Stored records

+-------+

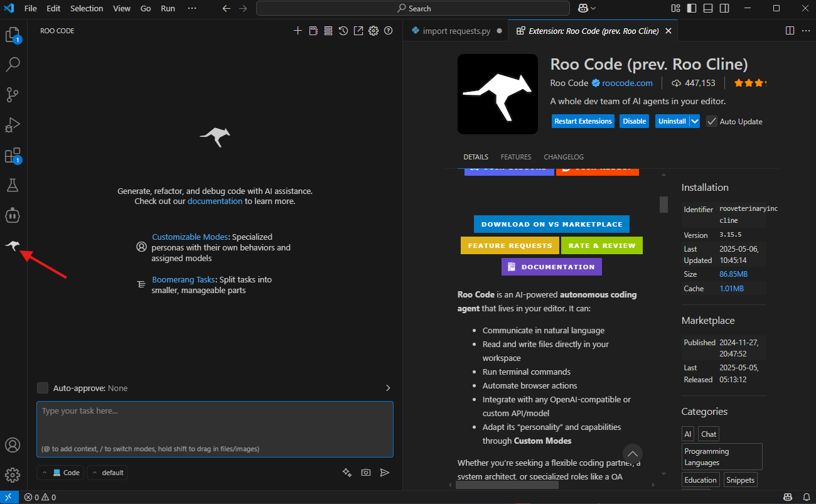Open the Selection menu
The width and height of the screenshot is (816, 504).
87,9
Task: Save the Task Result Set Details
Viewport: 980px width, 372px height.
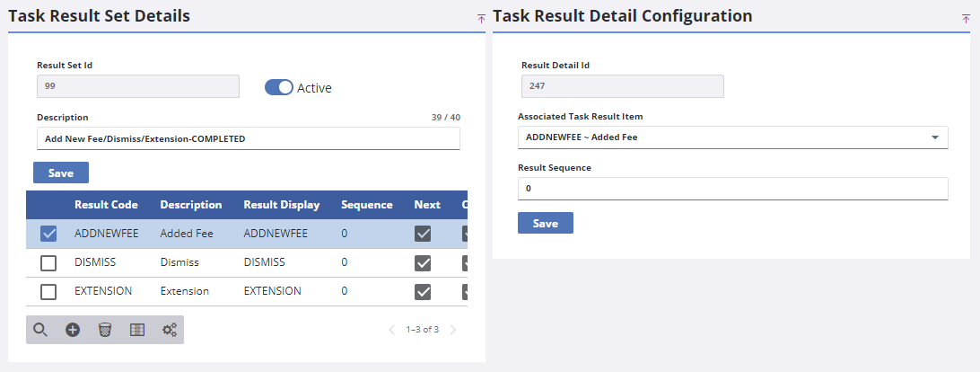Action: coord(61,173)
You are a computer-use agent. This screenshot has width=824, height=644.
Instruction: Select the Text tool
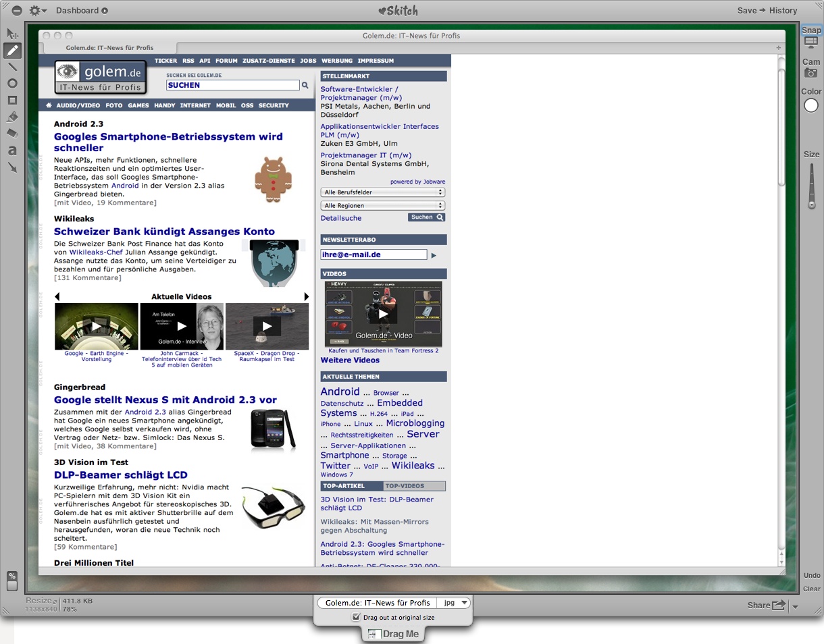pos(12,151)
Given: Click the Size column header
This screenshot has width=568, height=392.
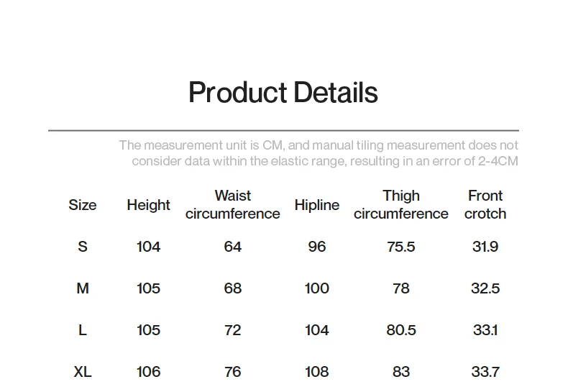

+-------+

EXERCISE REQUIREMENTS:
Whichever lines of the data include the word "This", pull them out.

TASK RESULT:
You are a computer-use agent. This screenshot has width=824, height=644.
This screenshot has width=568, height=392.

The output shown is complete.